Silver Lake Park turned into an outdoor laboratory last week, when six Gateway Technical College students and their instructor converged onto the Kenosha County Park, where they learned proper tree removal techniques.
The Nov. 14 project, which involved removing six dead ash trees, was a collaboration between the school and the Kenosha County Parks system.
Lee Colony, Gateway’s marketing and communications specialist, said the school needed to find a partnership as part of its new Arboriculture/Urban Foresty program.
Gateway is one of two technical colleges in Wisconsin to offer the program.
The partnership gives Gateway students an opportunity to receive hands-on experience and forestry training, he added.
Kenosha County Parks Director Matt Collins, who oversaw the project, said the partnership is a first.
“This is a new program through Gateway Technical College,” said Collins, who was approached by Gateway instructor Aaron Schauer about the collaboration.
“We marked the that weren’t too difficult to take down in a classroom environment.”
Along with Schauer, he received additional support from two experts, national chainsaw safety and operation trainer Cary Shepherd of Husqvarna and district operations Dave Schneider of SavATree.
The two industry experts, according to Colony, were on hand to teach appropriate cleanup skills and safe use of a chainsaw.
Unlike regular operations, the students took the time to understand the process, Collins said.
“Every student was not only getting a hands-on experience, there was a lot of question and answer parts of this project,” he said.
“The instructors took the time to educate their students on the proper techniques of tree removal,” Collins added.
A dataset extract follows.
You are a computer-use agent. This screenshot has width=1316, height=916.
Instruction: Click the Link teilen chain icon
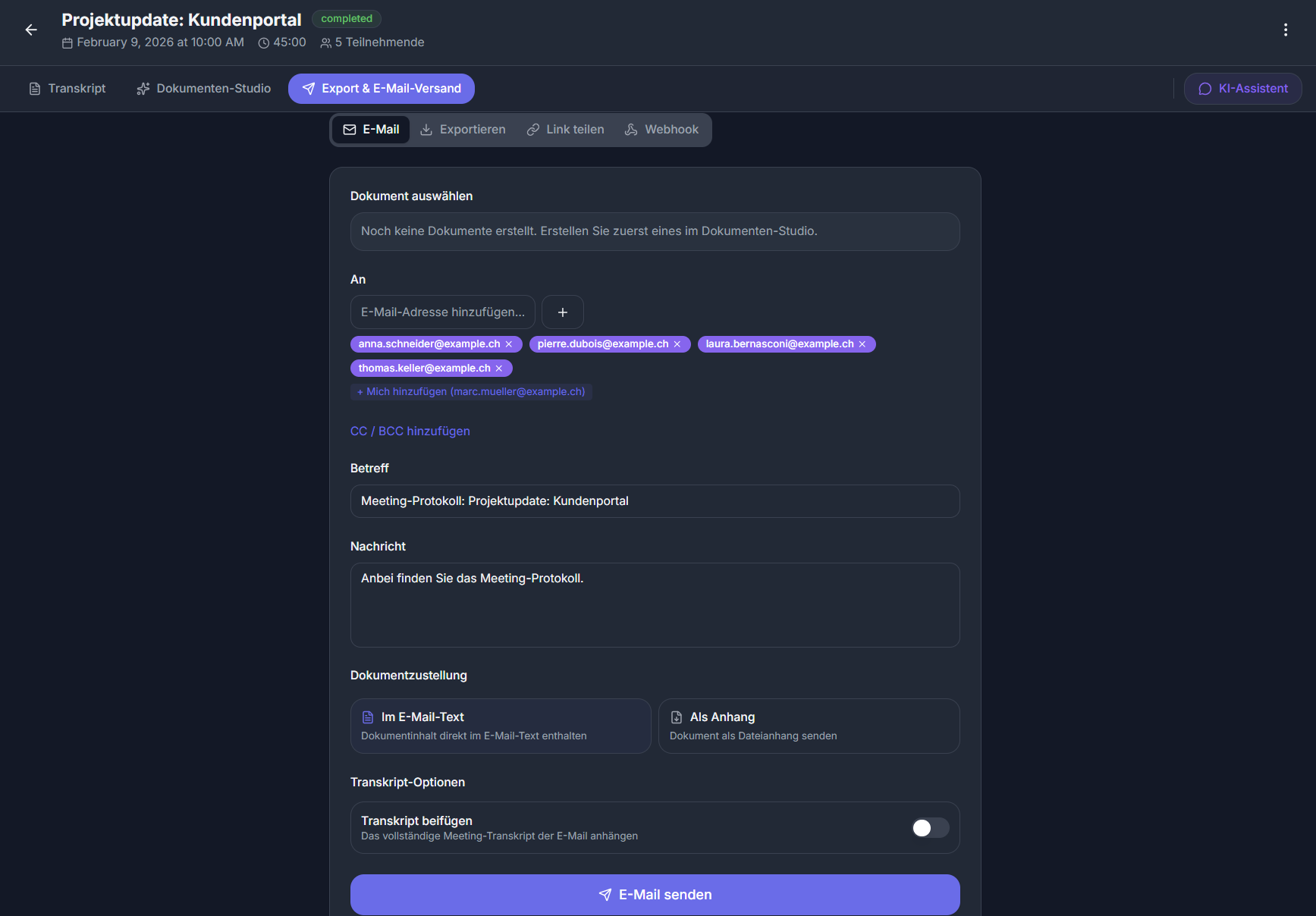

Schauer, meanwhile, said in a Kenosha County press release the partnership offered students an opportunity to explore areas beyond the Gateway campus.
“We really can’t be cutting down the trees on our campus, so having the ability to remove dead trees from the park is a win-win,” he said. “It helps the students gain valuable experience in their education and career, as well as give back to the community.”
The valuable experience also cut costs for the Kenosha County Parks system, said Collins, who said tree removal comes at a hefty price.
“If you have to look at the perspective of a private property owner, usually a tree of that size costs over $1,000 to remove from private property,” Collins said.
As the students completed their efforts, Collins hopes to see them return for another education session, which he said could involve trees infected with Emerald Ash borer.
“We would love to continue this relationship with them in the future,” he said.
Additionally, Collins said there are more trees other than Ash at the eight Kenosha County Parks.
“It is hard to put a number on quantity, per se, because we have more than just Ash trees,” Collins said. “We do have the Emerald ash borer infected trees, but we have other trees that are just at the end of their lifespan.”
Gateway’s contribution is the latest organization to contribute to the Kenosha County Parks system.
In September, employees from Wilmot Mountain went Silver Lake Park, where they conducted restoration and beautification efforts at the park.
“Our Kenosha County Parks system is always looking for creative partnerships, and we’re glad that we can collaborate with Gateway not only to help manage our tree population, but also to host hands-on instruction for their students,” Collins said.